Hizbullah'ın Lübnan'ı güvenli bir liman haline getiren Taif Anlaşması'na katılmasının, direniş ekseninin yanında yer alması nedeniyle bozulan Lübnan-Arap ilişkilerinin düzeltilmesi ve Lübnan'ın bölgede yaşanan çatışmalardan uzak tutulması yerine mesajların verildiği bir platform haline getirilmesi bağlamında eleştirel bir gözden geçirme olup olmadığı soruluyor. İsrail geniş alanları tahrip etmeye devam ederken ateşkesi kabul etmekteki isteksizliğine rağmen ateşkese varmaktan başka çaresi olmadığına mı ikna oldu?
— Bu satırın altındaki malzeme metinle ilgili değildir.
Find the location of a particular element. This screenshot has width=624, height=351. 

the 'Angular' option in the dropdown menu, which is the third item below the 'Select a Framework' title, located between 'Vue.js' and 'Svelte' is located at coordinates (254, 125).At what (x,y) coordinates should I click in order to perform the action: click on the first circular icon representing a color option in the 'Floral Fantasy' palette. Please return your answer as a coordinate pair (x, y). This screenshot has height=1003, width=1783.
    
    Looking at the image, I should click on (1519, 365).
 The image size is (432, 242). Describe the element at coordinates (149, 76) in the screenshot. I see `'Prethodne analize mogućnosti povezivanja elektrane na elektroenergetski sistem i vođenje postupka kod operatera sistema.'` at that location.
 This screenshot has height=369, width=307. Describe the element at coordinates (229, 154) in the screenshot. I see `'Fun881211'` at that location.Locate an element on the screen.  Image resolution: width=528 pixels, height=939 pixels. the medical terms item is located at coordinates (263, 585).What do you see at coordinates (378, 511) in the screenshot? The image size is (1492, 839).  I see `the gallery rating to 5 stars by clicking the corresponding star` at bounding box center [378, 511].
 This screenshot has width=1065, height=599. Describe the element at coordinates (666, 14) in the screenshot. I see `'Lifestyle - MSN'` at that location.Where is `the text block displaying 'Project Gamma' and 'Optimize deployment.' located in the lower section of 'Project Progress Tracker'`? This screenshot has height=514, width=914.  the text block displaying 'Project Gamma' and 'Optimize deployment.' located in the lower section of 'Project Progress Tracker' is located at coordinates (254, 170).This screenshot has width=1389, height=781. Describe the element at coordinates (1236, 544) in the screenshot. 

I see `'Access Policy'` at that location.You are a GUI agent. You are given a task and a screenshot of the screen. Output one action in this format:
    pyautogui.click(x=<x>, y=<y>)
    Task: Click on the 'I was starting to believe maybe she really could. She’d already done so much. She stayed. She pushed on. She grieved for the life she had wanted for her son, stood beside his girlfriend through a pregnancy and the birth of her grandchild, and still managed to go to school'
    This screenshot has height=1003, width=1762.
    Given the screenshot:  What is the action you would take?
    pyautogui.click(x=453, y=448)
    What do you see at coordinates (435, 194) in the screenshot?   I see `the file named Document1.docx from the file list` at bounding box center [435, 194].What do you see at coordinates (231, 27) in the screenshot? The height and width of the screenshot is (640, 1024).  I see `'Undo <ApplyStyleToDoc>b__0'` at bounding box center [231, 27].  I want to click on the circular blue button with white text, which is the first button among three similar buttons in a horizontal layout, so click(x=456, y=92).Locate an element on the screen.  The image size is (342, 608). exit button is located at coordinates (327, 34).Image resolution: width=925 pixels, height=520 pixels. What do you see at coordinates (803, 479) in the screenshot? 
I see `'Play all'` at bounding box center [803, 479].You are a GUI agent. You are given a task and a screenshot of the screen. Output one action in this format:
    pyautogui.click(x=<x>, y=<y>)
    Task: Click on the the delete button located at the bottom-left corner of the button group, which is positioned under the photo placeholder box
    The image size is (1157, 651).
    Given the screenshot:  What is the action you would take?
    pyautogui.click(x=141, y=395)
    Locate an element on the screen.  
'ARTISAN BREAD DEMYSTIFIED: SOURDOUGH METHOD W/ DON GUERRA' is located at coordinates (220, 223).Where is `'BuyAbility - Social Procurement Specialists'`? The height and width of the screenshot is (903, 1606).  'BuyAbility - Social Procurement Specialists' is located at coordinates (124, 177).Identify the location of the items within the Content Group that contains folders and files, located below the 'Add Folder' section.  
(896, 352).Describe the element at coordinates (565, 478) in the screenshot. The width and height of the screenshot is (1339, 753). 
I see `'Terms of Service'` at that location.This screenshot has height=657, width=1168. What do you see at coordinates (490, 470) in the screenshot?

Bu da Amerikan vaatlerinin akıbeti sorusuna kapı açıyor. Peki savaşın sona erdiğini ilan etmek için doğru zamanı seçmek Tel Aviv'in mi elinde?

Taif Anlaşması çatısı altında konumlanma

Kaynaklar, Berri'nin Hizbullah’a, içe dönmesi ve kendisini Taif Anlaşması çatısı altında konumlandırması tavsiyesinde bulunma rolünü de göz ardı etmedi. Özellikle de uluslararası toplum tüm bileşenleriyle muhalefete Lübnan'ın birikmiş krizlerinden kurtulması için iş birliği yapması yönünde el uzatmasını tavsiye ederken…

Hizbullah'ın Gazze Şeridi'ne verdiği destekle aynı döneme denk gelen gelişmelere karşı temkinli olduğunu söyleyen kaynaklar, Hizbullah’ın İran'ın müdahalesine oynadığı bahsin yanlış olduğu gerçeği ışığında hesaplarını yeniden gözden geçirmeye karar verip vermediğini soruyor. İran, bölgedeki konumunun zayıflaması ihtimalini göz önünde bulundurarak rejimi korumak ve muhafaza etmekle ilgileniyor.

Dolayısıyla Hizbullah'ın Taif Anlaşması’nı restore etme kararı, kaynaklara göre sahip olduğu artı gücün siyasi denklemde harcanmayacağını anladıktan sonra Lübnan'ı kurtarmak için çözüm arayışında siyasi harekete katılmaya istekli olduğu anlamına geliyor. Ateşkes sağlanır sağlanmaz ülkenin yeni bir siyasi aşamaya girmeye hazır olmasıyla birlikte, 1701 sayılı kararın uygulanması için üzerinde anlaşmaya varılanları hayata geçirmeyi üstlenecek cumhurbaşkanının seçilmesine öncelik verecek şekilde, başta muhalefet olmak üzere ülkedeki ortaklarıyla iletişime geçecek kanalların aranmasına ihtiyaç var.

Bu nedenle, Kasım'ın Hizbullah'ı yeni bir siyasi aşamaya taşımaya hazırlanırken çizdiği yol haritasına muhalefetten ya da merkezcilerden gelebilecek tepkilere yer açmak için sabırlı olmak gerekiyor. Bunun için de muhaliflerine kabadayılık taslamaması, cumhurbaşkanının seçimini durgunluktan çıkarmak ve Taif Anlaşması’nın uygulanmasını tamamlamak için açık, esnek ve gerçekçi olması gerekiyor. Bunun karşılığında da kendisine aynı şekilde davranılmalı ve Gazze Şeridi'ni destekleme tekelinden önceki gücünün artık geçmişteki gibi olmadığı bahanesiyle ülkenin kurumlarını restore etme konusunda kendisini zayıflatmak istediklerini düşündürecek şekilde hareket edilmemelidir. Öyle ki İran'ın etkisinin azalması, direniş ekseninin vurucu gücünü oluşturan ve bölgedeki en güçlü kolu olduğu için Hizbullah'a destek sağlamada mütevazı sınırlarda bile olsa bir rol oynamayan arenaların birliğinin etkisizliği ile bağlantılı olarak ortaya çıktı. Dolayısıyla, devlet projesine yeniden kazandırmak için İran'ı kucaklamaya ihtiyaç var.